Uhm...
Following your suggestions I'm going somewhere.
It is not much pratical right now, but still it works, more or less.
I've wrote a little script:
#!/bin/sh
modprobe hci_uart
sleep 1
setserial /dev/ttyS3 baud_base 921600
hciattach /dev/ttyS3 billionton
hciconfig hci0 up
/etc/init.d/bluetooth start
It basically does what /etc/init.d/bluetooth alone didn't do: setup my card and then startup the bluetooth services. Of course I too have commented out the references to HIDD in /etc/init.d/bluetooth.
However, even if when i run it everything seems to work well ("hciconfig -a" shows the device, and "hcitool -scan" gives the proper results), I get the following message just after running it:
BCSP initialization time out
Making some test, I found that is due to the "hciconfig hci0 up" being in the script.
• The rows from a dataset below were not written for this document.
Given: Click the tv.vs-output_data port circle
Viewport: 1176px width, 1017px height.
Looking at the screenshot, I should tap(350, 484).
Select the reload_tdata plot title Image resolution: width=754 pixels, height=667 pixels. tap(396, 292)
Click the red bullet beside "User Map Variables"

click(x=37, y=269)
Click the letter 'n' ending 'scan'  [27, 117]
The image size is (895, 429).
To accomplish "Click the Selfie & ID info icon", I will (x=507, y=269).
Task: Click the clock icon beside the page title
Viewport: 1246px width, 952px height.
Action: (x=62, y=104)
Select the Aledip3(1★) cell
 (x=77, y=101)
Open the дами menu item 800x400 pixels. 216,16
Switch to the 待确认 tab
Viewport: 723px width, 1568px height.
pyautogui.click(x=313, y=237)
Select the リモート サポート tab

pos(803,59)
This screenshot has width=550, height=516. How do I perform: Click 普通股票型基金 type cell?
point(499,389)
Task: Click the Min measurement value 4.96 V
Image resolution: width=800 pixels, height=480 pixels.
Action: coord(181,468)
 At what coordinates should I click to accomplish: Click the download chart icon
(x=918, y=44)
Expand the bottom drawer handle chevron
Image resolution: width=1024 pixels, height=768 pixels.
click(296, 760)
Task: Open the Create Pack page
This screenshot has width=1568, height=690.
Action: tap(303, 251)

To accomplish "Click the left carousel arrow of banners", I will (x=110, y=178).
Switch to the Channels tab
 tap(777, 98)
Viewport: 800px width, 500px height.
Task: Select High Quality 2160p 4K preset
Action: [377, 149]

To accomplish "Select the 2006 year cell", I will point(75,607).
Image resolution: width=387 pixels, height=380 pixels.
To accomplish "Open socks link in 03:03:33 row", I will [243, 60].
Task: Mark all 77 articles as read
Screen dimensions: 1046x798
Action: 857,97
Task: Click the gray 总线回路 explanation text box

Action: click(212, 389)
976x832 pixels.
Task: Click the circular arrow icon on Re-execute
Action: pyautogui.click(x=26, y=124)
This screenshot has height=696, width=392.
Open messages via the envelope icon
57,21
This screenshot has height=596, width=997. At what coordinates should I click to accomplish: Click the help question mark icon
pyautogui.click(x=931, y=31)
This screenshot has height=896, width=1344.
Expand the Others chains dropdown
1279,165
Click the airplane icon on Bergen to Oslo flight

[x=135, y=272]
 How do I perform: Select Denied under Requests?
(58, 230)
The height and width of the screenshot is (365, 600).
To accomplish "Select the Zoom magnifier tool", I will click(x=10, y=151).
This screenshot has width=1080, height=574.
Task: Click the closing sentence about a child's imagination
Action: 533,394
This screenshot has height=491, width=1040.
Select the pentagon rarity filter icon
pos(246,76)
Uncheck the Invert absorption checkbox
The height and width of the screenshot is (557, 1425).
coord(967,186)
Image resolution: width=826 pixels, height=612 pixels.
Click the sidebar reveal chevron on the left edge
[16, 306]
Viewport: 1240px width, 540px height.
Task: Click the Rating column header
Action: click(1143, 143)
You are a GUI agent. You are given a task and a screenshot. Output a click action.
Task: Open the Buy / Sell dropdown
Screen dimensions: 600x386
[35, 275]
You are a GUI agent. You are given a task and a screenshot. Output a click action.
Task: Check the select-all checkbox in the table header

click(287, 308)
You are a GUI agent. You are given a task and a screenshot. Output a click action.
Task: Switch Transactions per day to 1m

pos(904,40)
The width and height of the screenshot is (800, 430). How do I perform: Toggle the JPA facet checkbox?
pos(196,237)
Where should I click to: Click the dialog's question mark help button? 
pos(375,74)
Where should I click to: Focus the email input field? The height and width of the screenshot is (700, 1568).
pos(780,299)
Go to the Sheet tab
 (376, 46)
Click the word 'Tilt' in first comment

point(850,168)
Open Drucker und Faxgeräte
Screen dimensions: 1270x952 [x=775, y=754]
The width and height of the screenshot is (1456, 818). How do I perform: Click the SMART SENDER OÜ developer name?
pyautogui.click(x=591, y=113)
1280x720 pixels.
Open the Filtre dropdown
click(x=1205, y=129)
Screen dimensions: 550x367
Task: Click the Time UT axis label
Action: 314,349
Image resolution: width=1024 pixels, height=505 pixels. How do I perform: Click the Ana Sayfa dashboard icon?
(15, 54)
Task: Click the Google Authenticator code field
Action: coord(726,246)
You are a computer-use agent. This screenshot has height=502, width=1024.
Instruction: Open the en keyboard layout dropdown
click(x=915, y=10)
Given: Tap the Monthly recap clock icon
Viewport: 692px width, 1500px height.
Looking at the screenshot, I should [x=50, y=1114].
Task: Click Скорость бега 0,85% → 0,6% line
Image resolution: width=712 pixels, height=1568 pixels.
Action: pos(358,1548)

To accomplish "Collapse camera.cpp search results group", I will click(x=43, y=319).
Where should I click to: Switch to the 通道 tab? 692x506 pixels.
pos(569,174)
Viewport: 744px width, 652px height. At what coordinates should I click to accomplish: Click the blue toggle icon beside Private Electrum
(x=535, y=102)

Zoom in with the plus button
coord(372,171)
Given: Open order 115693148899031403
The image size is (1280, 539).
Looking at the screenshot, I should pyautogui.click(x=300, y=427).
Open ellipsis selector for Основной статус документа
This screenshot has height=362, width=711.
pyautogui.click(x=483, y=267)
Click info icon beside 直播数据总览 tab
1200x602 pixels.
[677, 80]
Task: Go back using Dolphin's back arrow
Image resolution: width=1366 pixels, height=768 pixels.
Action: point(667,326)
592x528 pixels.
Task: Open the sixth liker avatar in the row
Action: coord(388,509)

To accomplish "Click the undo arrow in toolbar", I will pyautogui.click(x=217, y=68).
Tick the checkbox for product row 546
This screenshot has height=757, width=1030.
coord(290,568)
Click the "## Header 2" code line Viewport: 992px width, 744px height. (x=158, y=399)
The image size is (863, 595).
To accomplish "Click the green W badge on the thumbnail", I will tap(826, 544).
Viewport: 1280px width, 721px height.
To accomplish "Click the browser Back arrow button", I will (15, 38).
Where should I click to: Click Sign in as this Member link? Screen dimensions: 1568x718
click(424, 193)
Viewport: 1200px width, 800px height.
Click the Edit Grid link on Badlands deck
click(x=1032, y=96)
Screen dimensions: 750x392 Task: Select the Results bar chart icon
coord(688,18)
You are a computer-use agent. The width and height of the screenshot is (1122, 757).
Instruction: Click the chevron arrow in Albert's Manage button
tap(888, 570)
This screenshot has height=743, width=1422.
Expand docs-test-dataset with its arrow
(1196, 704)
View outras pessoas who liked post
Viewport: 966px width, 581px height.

If I remove it from there and run it manually, I don't get the message.
I've tried also to put some sleep time between "hciattach" and "hciconfig" in the script, but still I get the message. Any hint on this?
I can remove the card running /etc/init.d/bluetooth stop. When I re-insert it I should re-run my script. When I suspend, I have to resume the card manually, by "cardctl resume 0".
At least this way, I've to run just one command upon starting/stopping the bluetooth.
Thanks for any help so far.
***little update***
The card is somewhat unreliable. Sometimes, upon insertion, the led doesn't blink.
Even if "cardctl status" shows the card as being active, it is not.
Doing "cardctl suspend 0", waiting a couple of seconds, and then "cardctl resume 0",
makes it up. Then the script works well, and doesn't give that "BCSP initialization time out" error message.